Every entry below is to be copied exactly, with nothing omitted.

☆ ☆ ☆ ☆ ☆

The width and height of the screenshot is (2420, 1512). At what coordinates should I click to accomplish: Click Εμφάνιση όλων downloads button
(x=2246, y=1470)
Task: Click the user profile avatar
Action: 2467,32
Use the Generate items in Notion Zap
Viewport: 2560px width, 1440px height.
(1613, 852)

☆ ☆ ☆ ☆ ☆

→ Answer space
The width and height of the screenshot is (2420, 1512). At what coordinates should I click to accomplish: Click Εμφάνιση όλων downloads button
(x=2246, y=1470)
Task: Click the user profile avatar
Action: 2467,32
Use the Generate items in Notion Zap
Viewport: 2560px width, 1440px height.
(1613, 852)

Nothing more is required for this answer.